エプソングループでは25年を見据えた新長期ビジョン「Epson 25」を進めており、その第1ステップとなる中期経営計画「Epson 25 第1期中期経営計画」では、インクジェットイノベーションの推進が盛り込まれている。市場の大きなコピー機の領域で仕掛ける方向性は間違っていないと確信しているが、それを具体的に販売店に展開する戦術の部分が非常に難しいと感じる。

佐伯直幸
社長
 インクジェットイノベーションの第一歩として17年に高速モデル「LX-10000Fシリーズ/LX-7000Fシリーズ」を投入した。当初は販売店に入り込むのが難しいと思われていたが、高速印刷と、インクジェットプリンターならではの低消費電力を前面に出し、コピー機と軽印刷機の2台を持っているお客様に対し、それらを1台に集約できると提案。学校を中心に案件が増えている。

 インクジェットイノベーションは成長軌道に乗り、販売店を引きつけ、展開できる目途が立ちつつある。18年度で第1期中期経営計画は終わるが、次の中期経営計画でもインクジェットプリンターは中核となる。

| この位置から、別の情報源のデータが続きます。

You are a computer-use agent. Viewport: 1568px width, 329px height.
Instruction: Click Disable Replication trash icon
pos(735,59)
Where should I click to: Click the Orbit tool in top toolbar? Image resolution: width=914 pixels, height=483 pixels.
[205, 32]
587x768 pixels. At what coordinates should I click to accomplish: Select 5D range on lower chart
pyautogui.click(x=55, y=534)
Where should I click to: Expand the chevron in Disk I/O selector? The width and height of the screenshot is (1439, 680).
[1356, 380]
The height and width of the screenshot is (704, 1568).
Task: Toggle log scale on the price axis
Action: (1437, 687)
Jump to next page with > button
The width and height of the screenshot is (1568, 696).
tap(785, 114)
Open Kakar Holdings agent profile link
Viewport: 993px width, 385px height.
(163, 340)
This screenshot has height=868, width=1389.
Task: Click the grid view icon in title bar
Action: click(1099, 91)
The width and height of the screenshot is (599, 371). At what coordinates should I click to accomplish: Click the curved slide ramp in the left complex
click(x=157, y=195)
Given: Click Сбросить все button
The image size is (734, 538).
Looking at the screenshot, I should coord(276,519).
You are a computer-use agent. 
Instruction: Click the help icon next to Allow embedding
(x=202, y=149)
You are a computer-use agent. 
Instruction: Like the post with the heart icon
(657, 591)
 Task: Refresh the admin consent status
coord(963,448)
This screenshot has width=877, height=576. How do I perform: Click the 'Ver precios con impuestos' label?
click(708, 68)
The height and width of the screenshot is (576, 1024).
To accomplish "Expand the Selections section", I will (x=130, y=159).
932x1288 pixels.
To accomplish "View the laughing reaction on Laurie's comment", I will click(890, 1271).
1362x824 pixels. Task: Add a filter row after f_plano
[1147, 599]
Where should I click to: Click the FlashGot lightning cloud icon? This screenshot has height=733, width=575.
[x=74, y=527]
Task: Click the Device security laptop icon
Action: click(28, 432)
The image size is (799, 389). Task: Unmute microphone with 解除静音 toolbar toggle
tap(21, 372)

より強固に進め、コピー機としての性能を高めた後継機種をリリースする予定だ。

 このほか、今年はようやく大判プリンターのラインアップが出そろいそうだ。市場は小さいが、成長に大きな期待が持てる。プロジェクションマッピングを切り口にしたプロジェクターも好調だ。インクジェットプリンターを中核に、エプソンのシェアを高めていきたい。